Fig. 3 TEM analysis of the Au materials. Part (a) presents a low magnification image of the Au NPNs produced in the Au30 sample, while part (c) presents a high-resolution lattice-based image of the material. Parts (b and d) present the corresponding analysis for the Au60-based structures. |
Based upon the results above, it is likely that the self-assembling R5 peptide acts as a template to form the Au NPNs. It is known that the R5 sequence is able to self assemble to form large peptide aggregates via the C-terminal RRIL motif.27 To that end, biological scaffolds are present that are able to sequester metal ions within the framework via the peptide functional groups.24 This event is similar to the mechanism by which poly(amidoamine) dendrimers can be used to template the formation of dendrimer-encapsulated nanoparticles.28 As shown in Scheme 1, when the peptide is dissolved in water, the scaffold is generated where the metal ion binding functional groups are displayed at the framework interior. Upon addition of Au3+, binding to these groups occurs to sequester the ions within the scaffold, which are subsequently reduced to form the Au NPNs. Initially, nanoparticles are likely generated that then linearly aggregate to form linear, branched metallic morphologies. The peptide branches of the framework then act as a materials-directing template to generate the inorganic structures. This aggregation-based method is supported by the HR-TEM images where clear bulging points are observed in the NPNs that arise from the initial spherical nanoparticles. This is similar to results observed for the fabrication of comparable Pd NPNs.24,25 Interestingly, we were unable to observe spherical materials within the scaffold, even at the lowest Au:peptide ratio. This is likely due to the very strong metal bonding of Au,29,30 which drives the nanoparticle aggregation process to form the NPNs. Based upon this motif, the colloidal stability of the materials is directly owed to the composite structure; by being contained within the peptide scaffold, no exposed Au is present to stabilize the system. The materials remain suspended in water for at least one month on the benchtop without observable precipitation.

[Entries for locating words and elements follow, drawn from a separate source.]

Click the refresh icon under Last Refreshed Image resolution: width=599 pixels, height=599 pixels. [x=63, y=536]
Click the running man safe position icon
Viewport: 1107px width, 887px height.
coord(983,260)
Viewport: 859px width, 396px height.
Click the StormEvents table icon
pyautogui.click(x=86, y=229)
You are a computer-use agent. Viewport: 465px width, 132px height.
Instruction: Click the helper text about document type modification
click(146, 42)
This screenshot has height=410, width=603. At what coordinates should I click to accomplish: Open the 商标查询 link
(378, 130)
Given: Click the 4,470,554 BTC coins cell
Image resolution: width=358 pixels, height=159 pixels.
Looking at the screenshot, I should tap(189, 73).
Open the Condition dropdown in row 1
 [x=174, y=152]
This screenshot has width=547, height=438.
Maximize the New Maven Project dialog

To confirm the peptide-template synthetic mechanism, DLS analyses were conducted of the materials before and after reduction, as presented in Table 1. For the R5 peptide dissolved in water, aggregates of 960 ± 43 nm were observed, demonstrating the formation of the template. Upon introduction of Au3+ ions to the peptide scaffold, aggregates of 1534 ± 27 nm and 2554 ± 23 nm were determined at Au3+:peptide ratios of 30 and 60, respectively. This change in aggregate size likely arises from peptide/metal ion crosslinking in solution. In this event, Au3+ ions near the template surface could be bound by multiple peptides from different templates, which would increase the average aggregate size by coupling multiple scaffolds. This is supported by the larger aggregates observed at higher Au3+:peptide ratios where more metal ions would be available. When the Au3+/peptide complexes were reduced using NaBH4, dispersed aggregates of 115 ± 0.1 nm and 176 ± 2 nm were observed for the Au30 and Au60 samples, respectively. This change in size likely arises due to the formation of the zerovalent structures; the metallic Au surface could change both peptide-metal and peptide-peptide interactions as compared to the Au3+/peptide complex. These changes occur to facilitate the encapsulated nanoparticle networks. Indeed, QCM analysis of the binding of the R5 peptide to a flat Au surface (Fig. S3 of the ESI†) demonstrated a strong ka value of 3.2 × 105 M−1. Furthermore, only minor peptide desorption was noted when the peptide-bound system was washed with water, demonstrating the strong interaction between the peptide and metallic surface. In this sense, once the NPNs are formed, changes to the peptide scaffold may be possible, which give rise to the observed size changes after reduction. Nevertheless, the DLS results are consistent with the proposed peptide-templation synthesis for the fabrication of the Au NPNs.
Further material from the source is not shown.